Included in the checklists we would assign to you were tasks. Each task had a type. A task type could be signing a DocuSign document, joining our student slack, taking a survey, completing a percentage of a course, completing a lab, writing a blog post, and more. In this way, not only were the educational tasks for your success accounted for, but also the administrative tasks that were required for you to be an engaged at Flatiron School.
All these tasks had an automation layer to them. Through integrating with APIs, you only got credit for doing a task, it was only marked as completed, when you actually did the task.
For example, we would a daily activity called "Three Things." Every day, a student needed to complete a Typeform or Google Form and answer three questions:
- What's one thing you know today that you didn't know yesterday?

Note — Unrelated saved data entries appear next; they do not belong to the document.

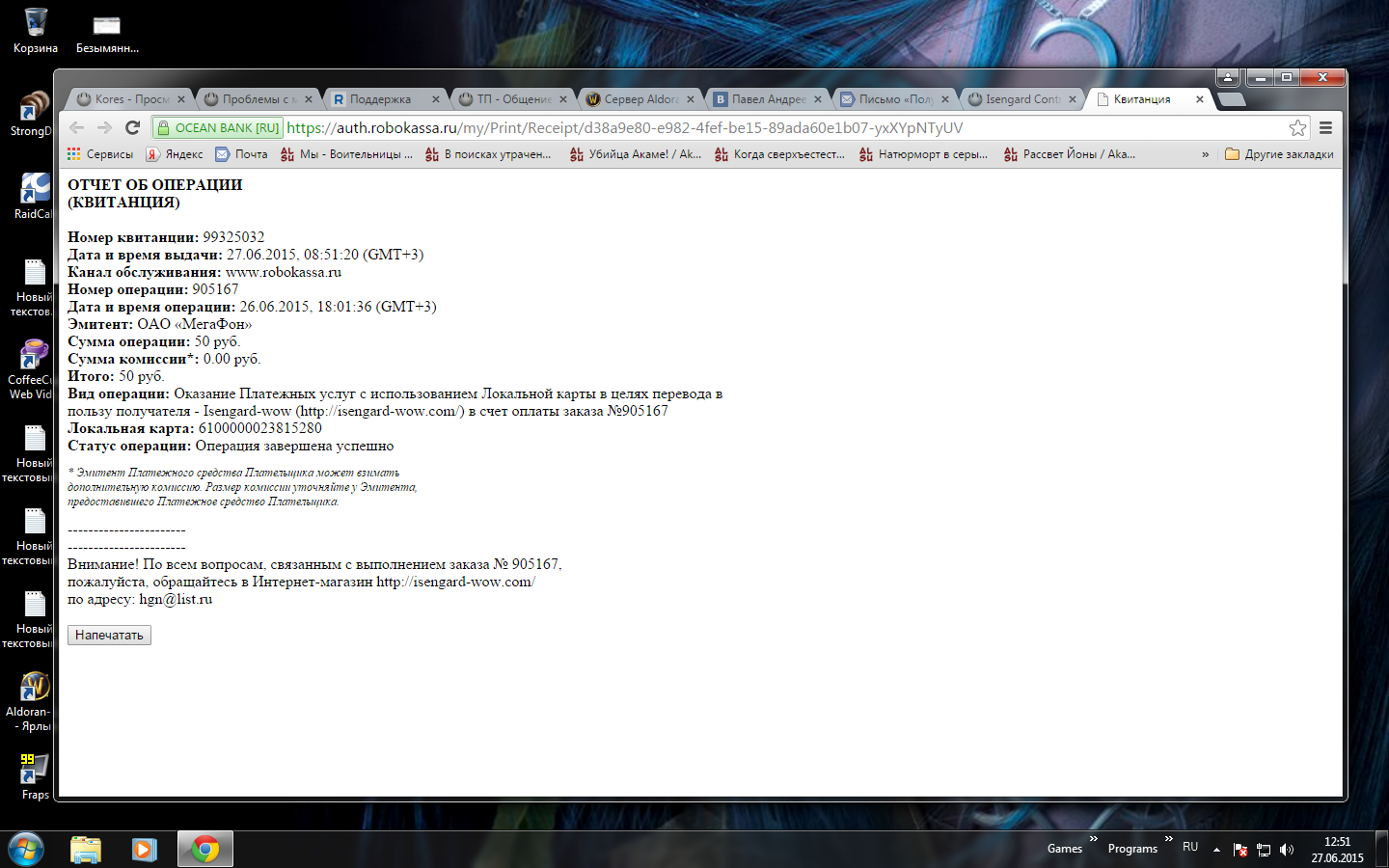1389x868 pixels.
Task: Click the RU language indicator
Action: [1190, 847]
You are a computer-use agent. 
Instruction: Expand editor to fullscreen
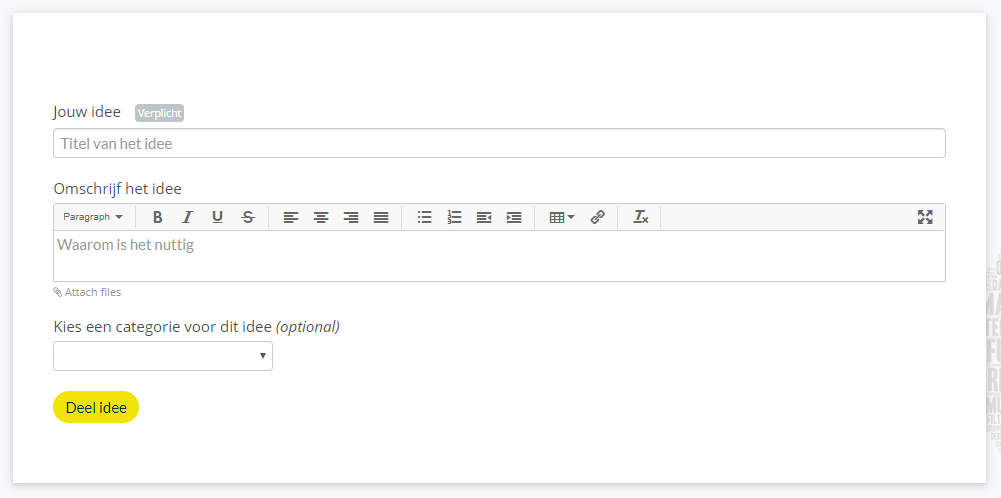[925, 217]
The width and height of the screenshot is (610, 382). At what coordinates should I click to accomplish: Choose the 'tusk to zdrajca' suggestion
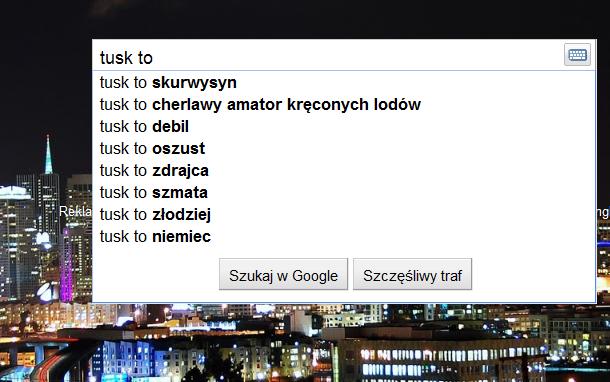point(344,170)
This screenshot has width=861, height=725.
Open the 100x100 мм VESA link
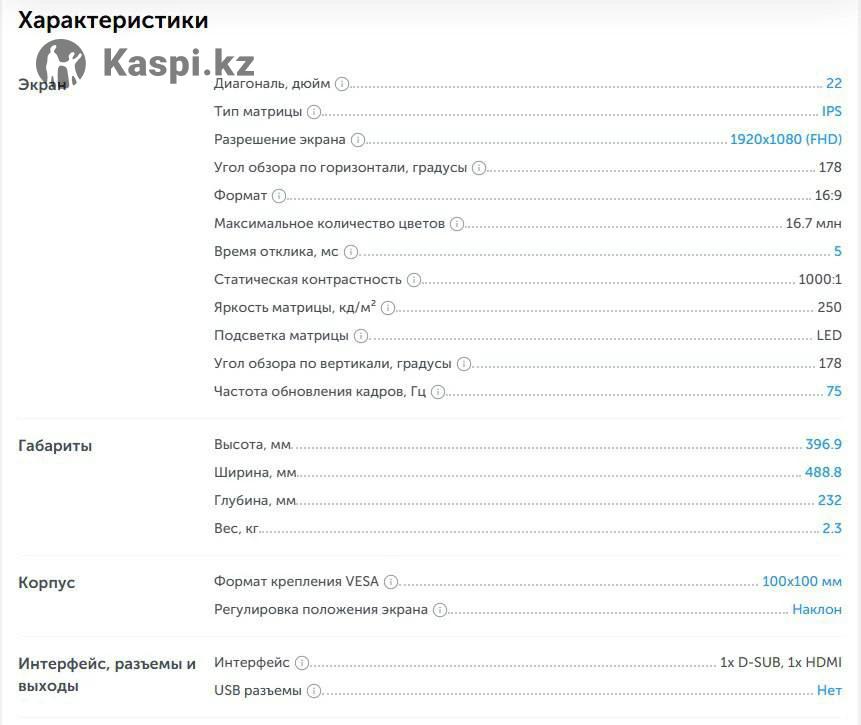[802, 582]
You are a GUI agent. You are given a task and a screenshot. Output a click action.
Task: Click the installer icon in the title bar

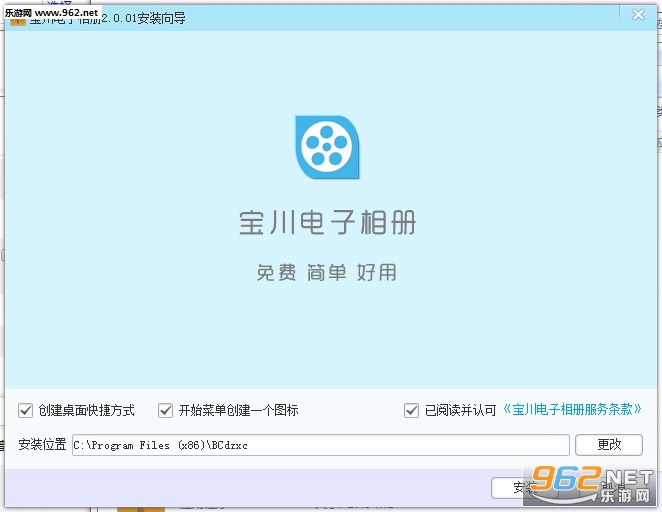click(x=18, y=22)
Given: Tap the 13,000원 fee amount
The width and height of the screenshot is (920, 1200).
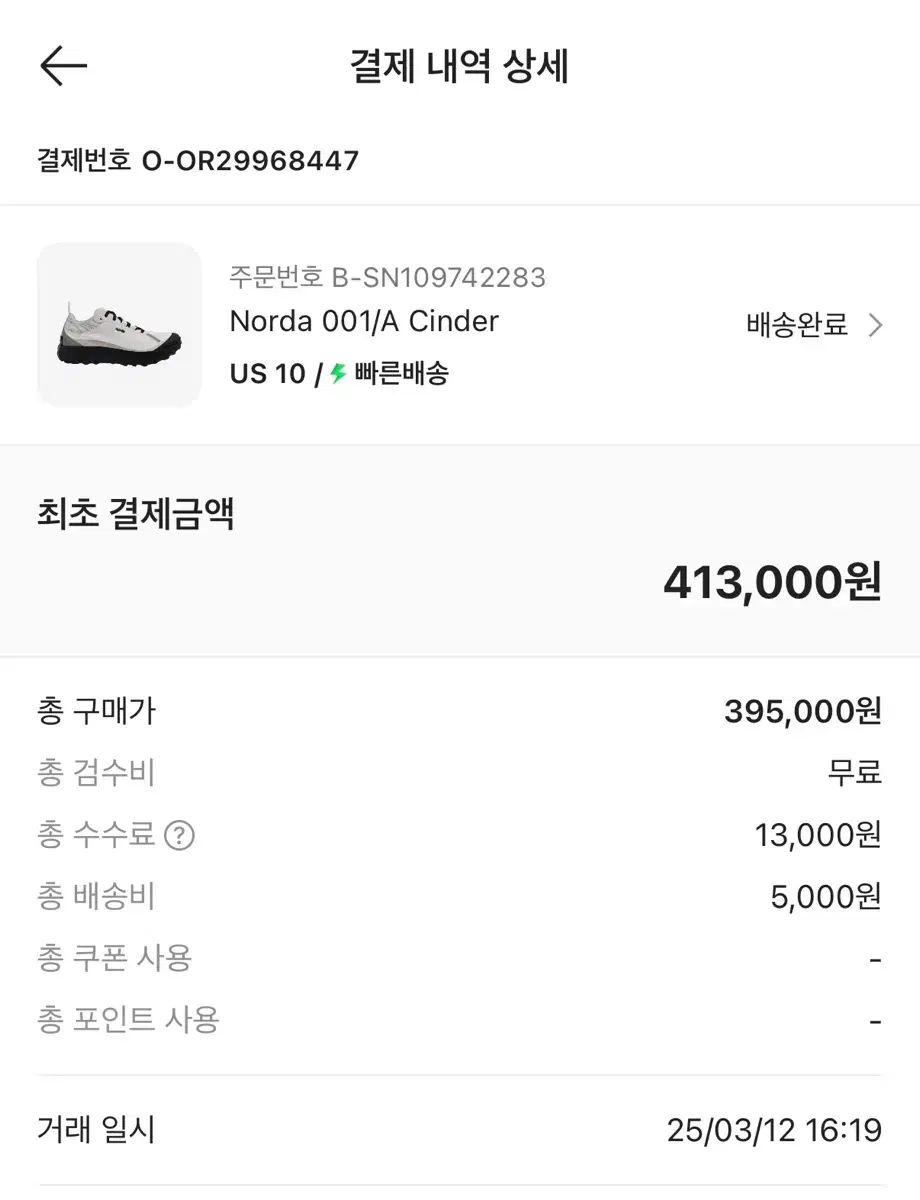Looking at the screenshot, I should tap(818, 835).
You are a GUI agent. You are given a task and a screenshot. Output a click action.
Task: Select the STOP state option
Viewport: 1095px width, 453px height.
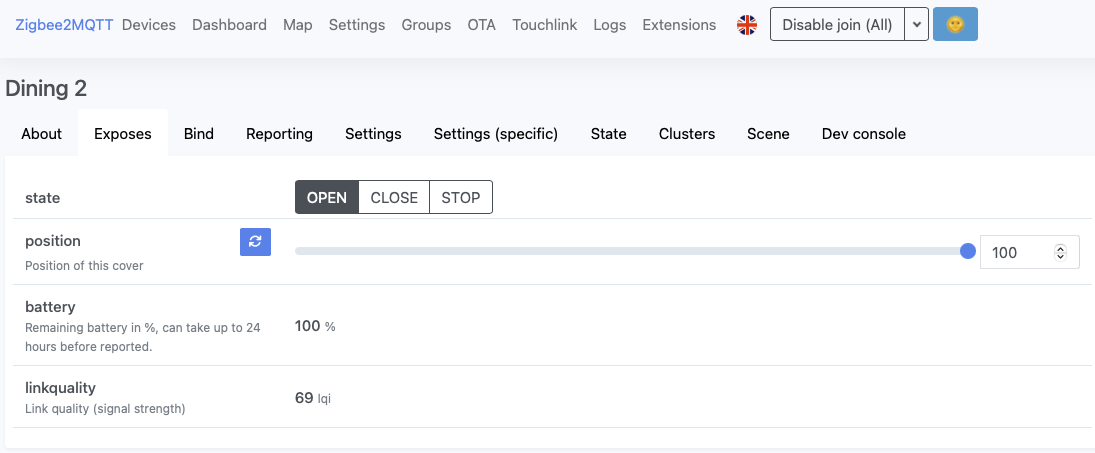click(461, 198)
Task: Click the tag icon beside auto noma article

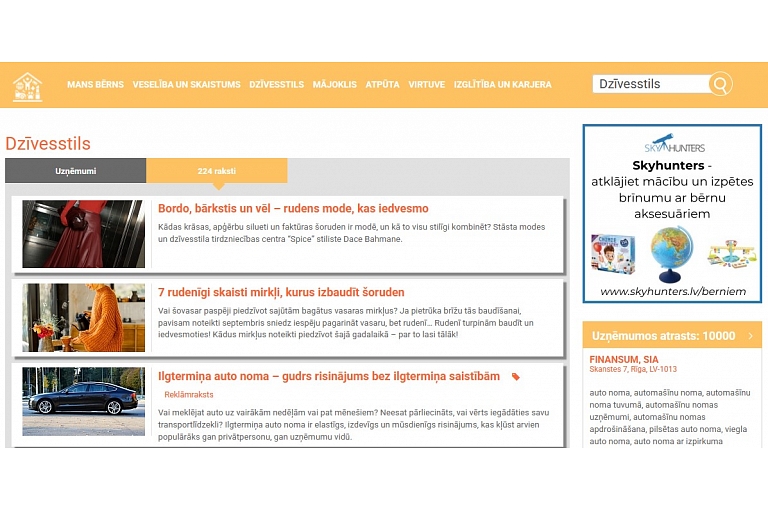Action: pyautogui.click(x=516, y=377)
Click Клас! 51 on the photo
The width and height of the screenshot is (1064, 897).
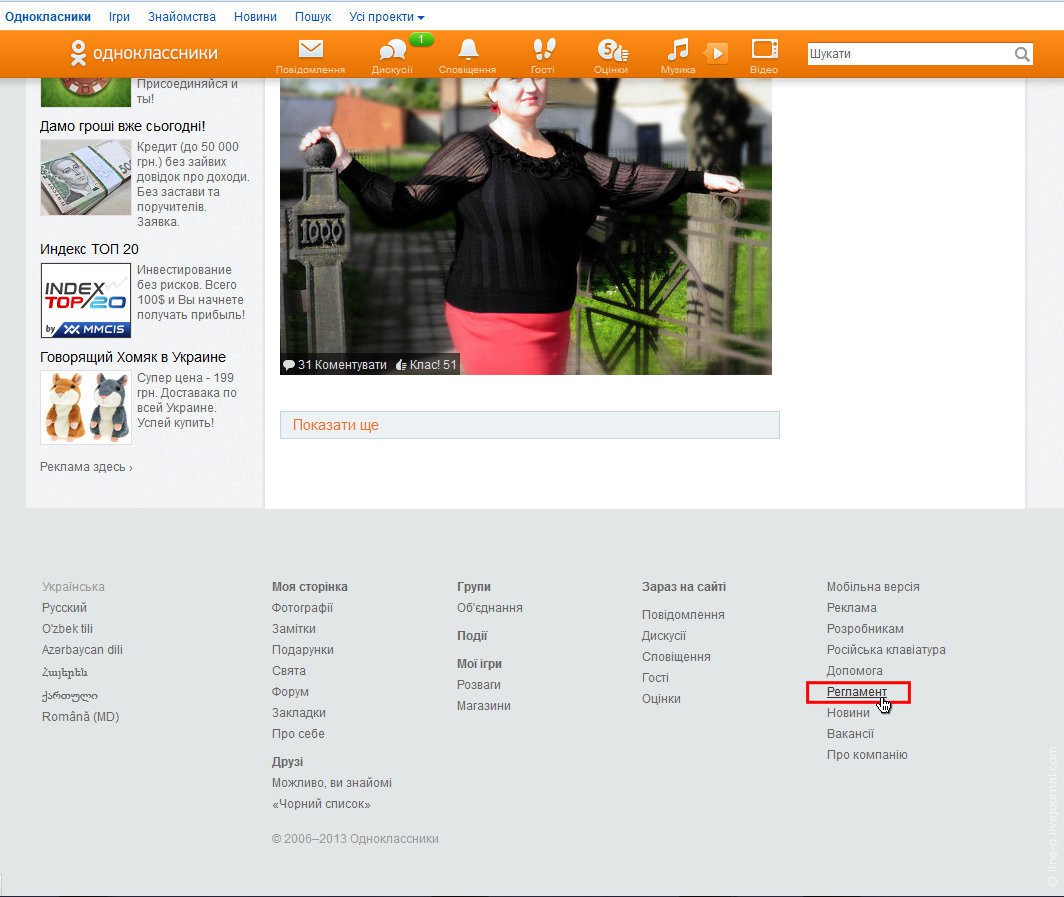[427, 365]
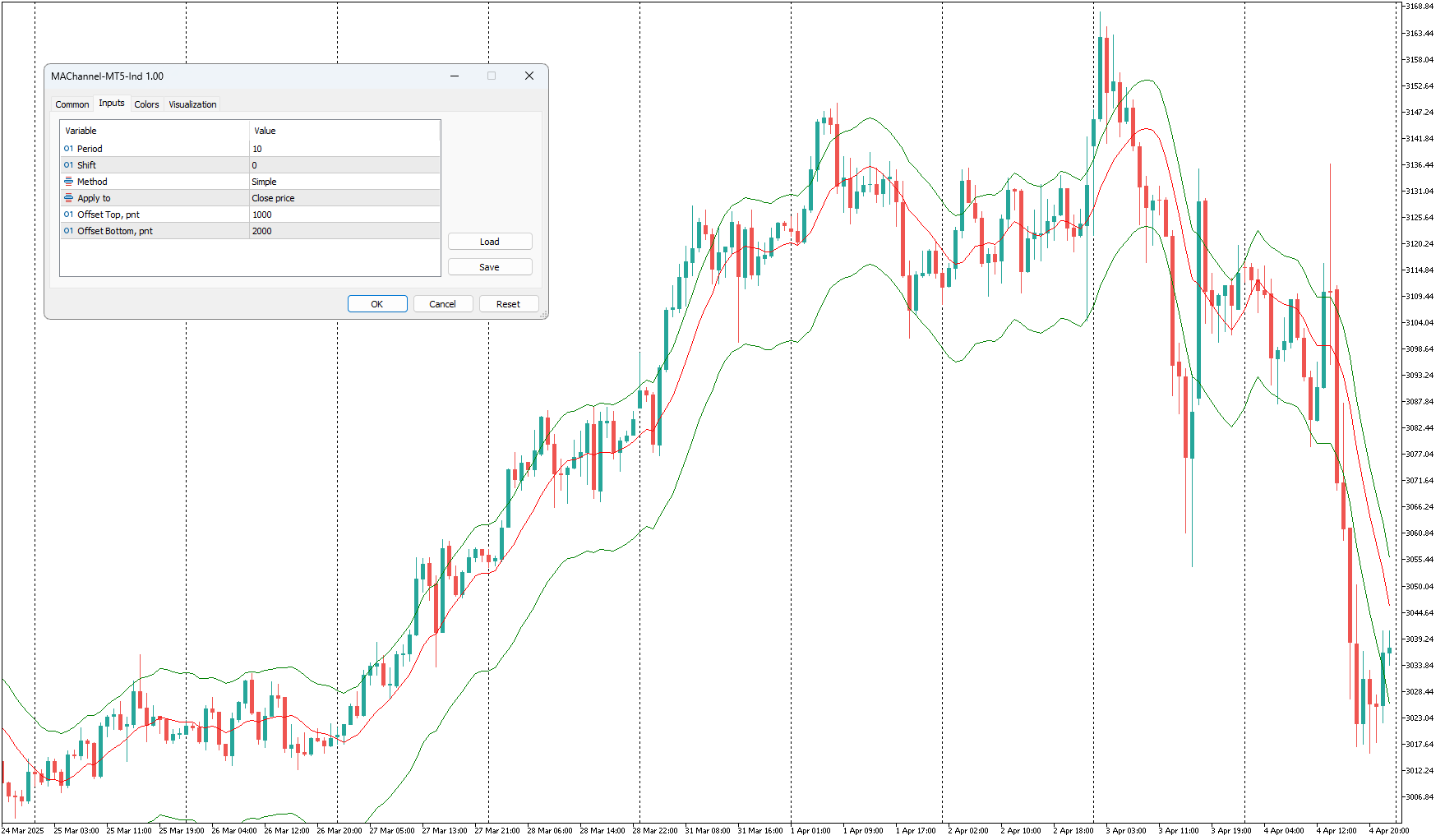Go to the Visualization tab
Screen dimensions: 1445x840
point(192,104)
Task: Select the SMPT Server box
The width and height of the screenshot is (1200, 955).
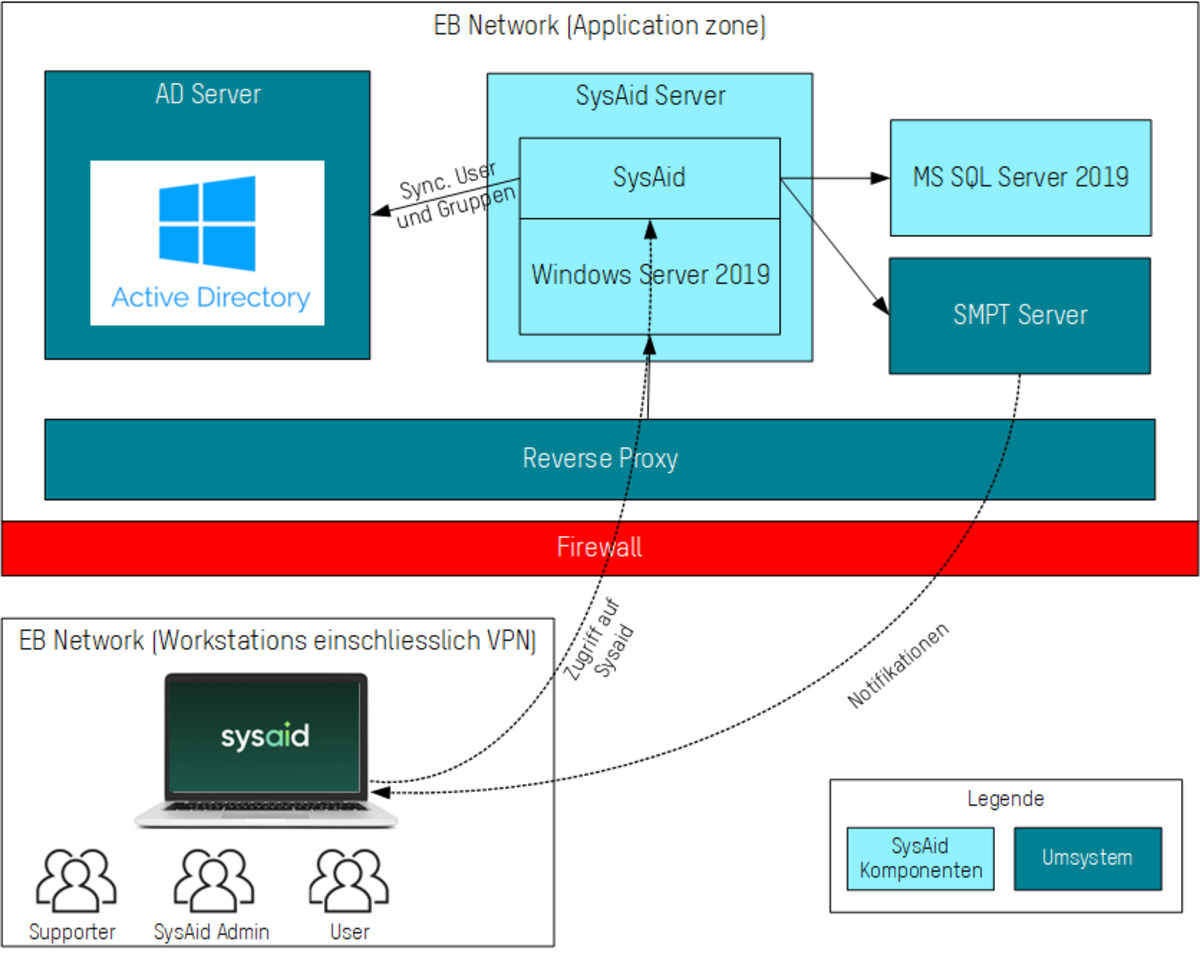Action: 1019,316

- What's one thing you're going to do better tomorrow?
- What's one thing someone else did for you today?
Only when they submitted the form did they get credit for completing this task. In the same way, only when you actually joined our student slack did you get credit for completing that task.
The entire process for checklists were automated. We created templates of the checklists for the various phases of your student journey, from getting ready for day one (the above template), to the activities you needed to do on a weekly basis during your job search.
Some of these templates would be automatically assigned to you on a lifecycle event, like enrolling in the school was when you got the Readyness for Day 1 checklist, but others could be manually assigned by your coach or instructor.
One of the most effective checklists we used was assigned to you every week once you graduated. The Job Search Activity checklist. Searching for a job is a process. You just have to do X things every week long enough, get feedback on your progress, and eventually, it clicked.
Of course, each of these checklists had a workflow to monitor student progress. Once a checklist was assigned, there was a reporting view to see who was still working, who completed it and needs review, and who is overdue.
Every checklist task could receive feedback, we could use this for code review or for feedback on interview notes you left.
These checklists served to make it just super clear what was expected of you, how you were doing on that, and didn't burden you with checking things off. You just did the work and it was checked off automatically and in an automated fashion. Pairing that with the workflows that allowed us to review these at scale made this an incredibly effective system for ensuring student success.